(What is being asked): Would you please return only the lines from the one with "Given: Click the EPYC 'Rome' server cell" through the last line of the records below, leaving the pictures out?

= Beginning of Section =

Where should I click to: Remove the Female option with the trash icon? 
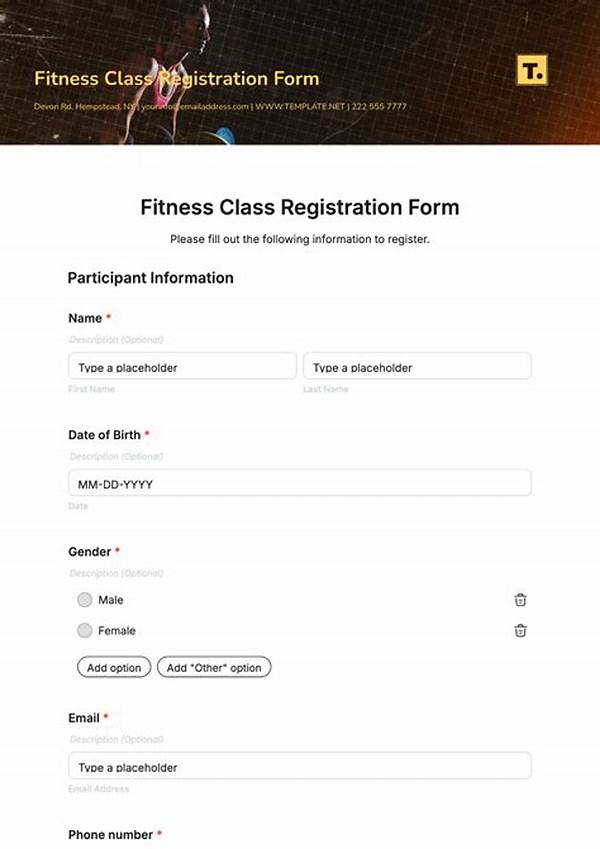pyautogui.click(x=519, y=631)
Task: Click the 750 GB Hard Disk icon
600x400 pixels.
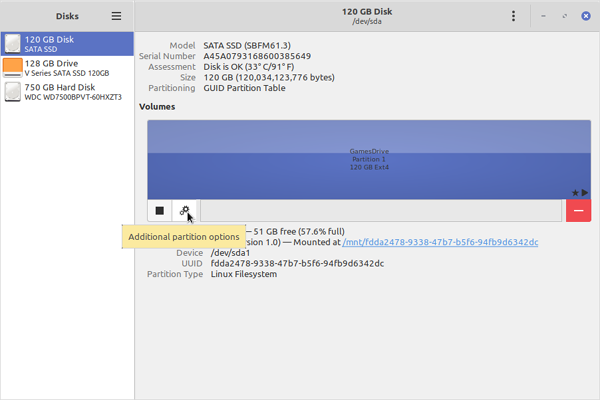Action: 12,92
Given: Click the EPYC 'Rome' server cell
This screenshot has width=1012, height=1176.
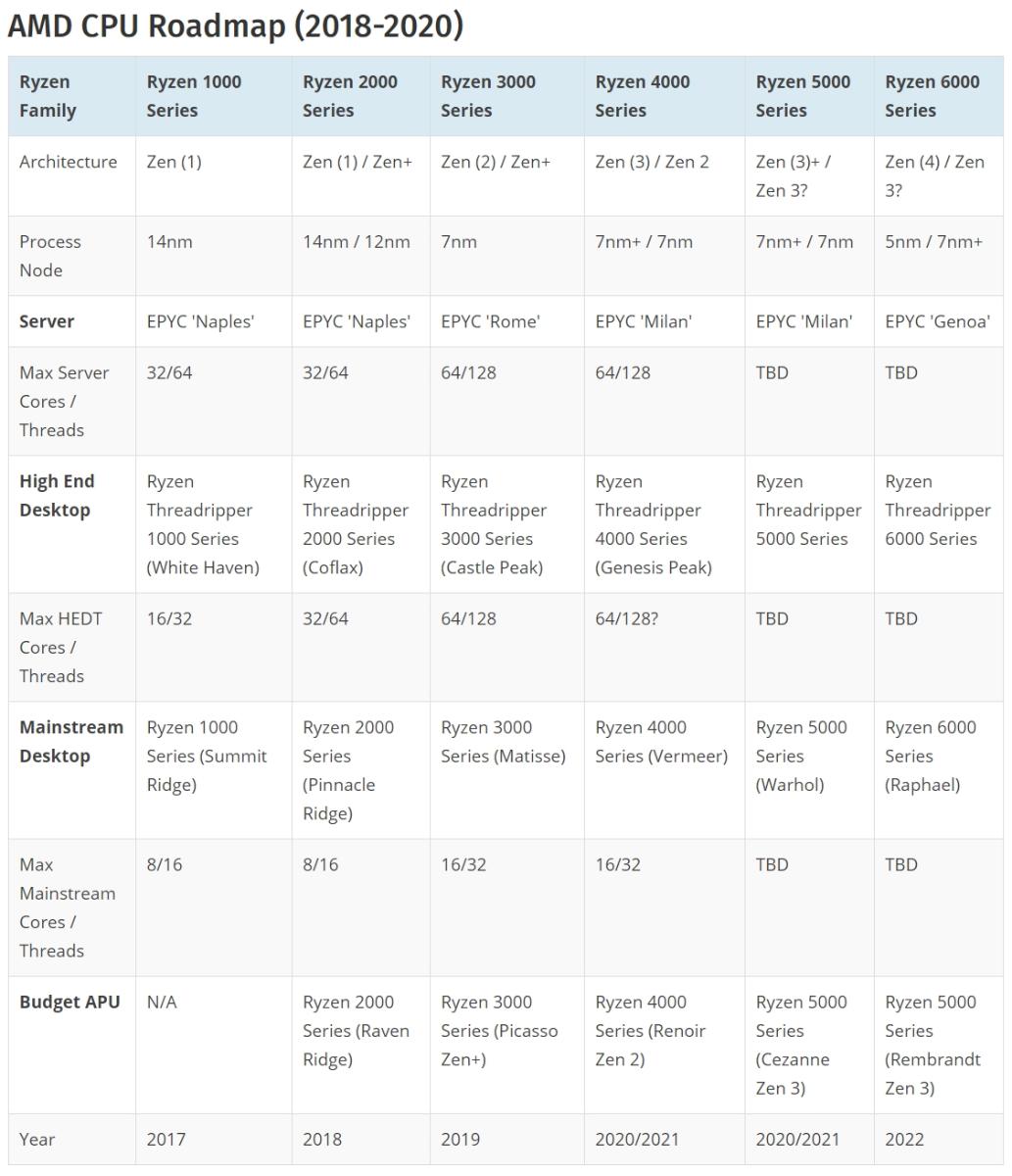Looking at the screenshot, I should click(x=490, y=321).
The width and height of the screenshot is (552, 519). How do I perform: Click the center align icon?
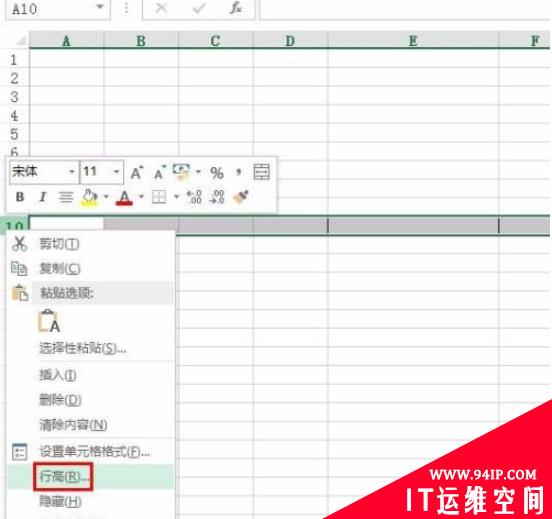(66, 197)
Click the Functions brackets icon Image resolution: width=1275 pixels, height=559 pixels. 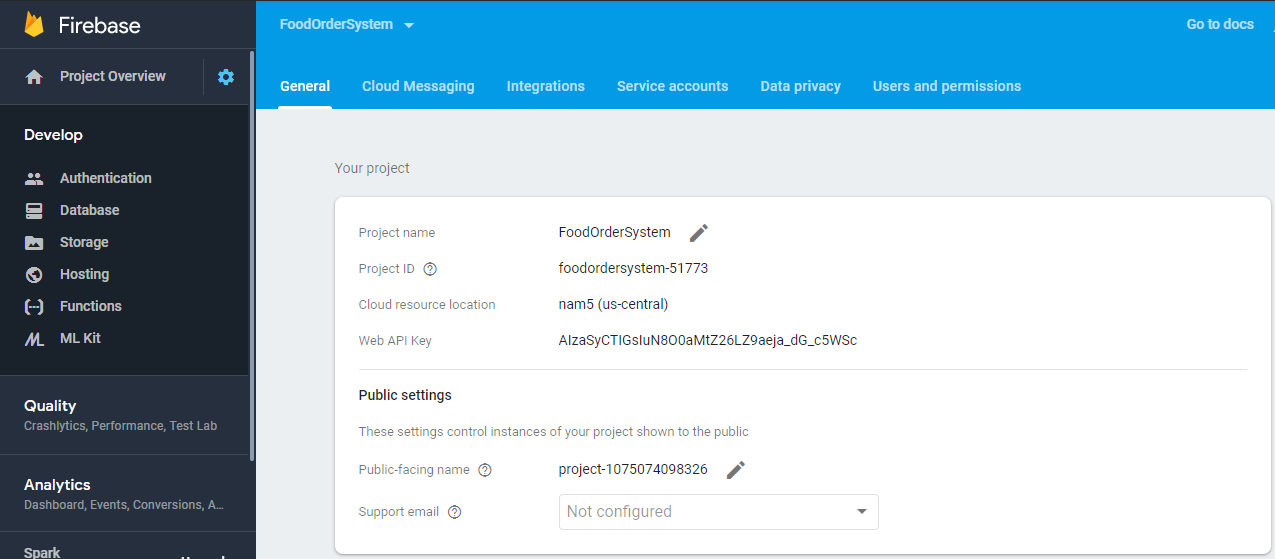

= End of Section =

(Response to this exercise):
Given: Click the EPYC 'Rome' server cell
This screenshot has width=1012, height=1176.
Looking at the screenshot, I should click(x=490, y=321).
The width and height of the screenshot is (552, 519). How do I perform: Click the center align icon?
(66, 197)
Click the Functions brackets icon Image resolution: width=1275 pixels, height=559 pixels. 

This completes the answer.